After Mr. Graham’s death, his two children challenged the new will, as well as the marriage, alleging that he did not have capacity to make a new will or to marry. They settled their lawsuit out-of-court.

Mr. Graham’s two children then sued the lawyer who prepared and witnessed Mr. Graham’s will, and a second lawyer who also witnessed the will. The lawyers were of the opinion that Mr. Graham did have capacity to make a new will. (The courts did not make any finding about Mr. Graham’s capacity or of whether the lawyers had been negligent.)

The Alberta Court of Appeal held that Mr. Graham’s lawyers did not owe a duty of care to Mr. Graham’s two children. Madam Justice McFadyen, for herself and Justice Ritter, held that even if the lawyers had been negligent, there could not be a duty to the beneficiaries of the previous will.

If a beneficiary of a previous will believes that the testator did not have capacity when he made a new will, the beneficiary can challenge the new will in court.

The majority of the Alberta Court of Appeal distinguished this case from cases in which a lawyer is negligent in preparing or supervising the signing a new will, and as a result the intended beneficiaries do not receive their inheritance. In those cases, the intended beneficiaries would be without recourse if they could not sue the testator’s lawyer. Furthermore, the interests of the lawyer’s client and the intended beneficiaries are identical.

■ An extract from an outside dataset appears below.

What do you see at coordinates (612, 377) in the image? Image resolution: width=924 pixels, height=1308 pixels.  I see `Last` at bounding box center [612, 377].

The majority were concerned that if the court imposed a duty on a lawyer to beneficiaries under the lawyer’s client’s previous will, this would put the lawyer in a conflict of interest.

Madam Justice McFadyen wrote, at paragraph 29,


There are strong public policy reasons why the solicitors’ duty should not be extended. The imposition of a duty to beneficiaries under a previous will would create inevitable conflicts of interest. A solicitor cannot have a duty to follow the instructions of his client to prepare a new will and, at the same time, have a duty to beneficiaries under previous wills whose interests are likely to be affected by the new will. The interests of a beneficiary under a previous will are inevitably in conflict with the interests of the testator who wishes to change the will by revoking or reducing a bequest to that beneficiary.

Mr. Justice Berger agreed with the result, but said that the majority went too far in holding that the lawyer could never have a duty to a disappointed beneficiary of a previous will. He reasoned that if an estate had been dissipated before the beneficiary of a previous will found out that the lawyer had been negligent in preparing a new will for an incapacitated testator, the beneficiary would be without any practical remedy if the beneficiary could not sue the lawyer. In those circumstances the testator’s interests would be identically to the beneficiary of the previous will because the new will would not reflect the testator’s true intentions.

I am not aware of any British Columbia cases in which the court has considered this case.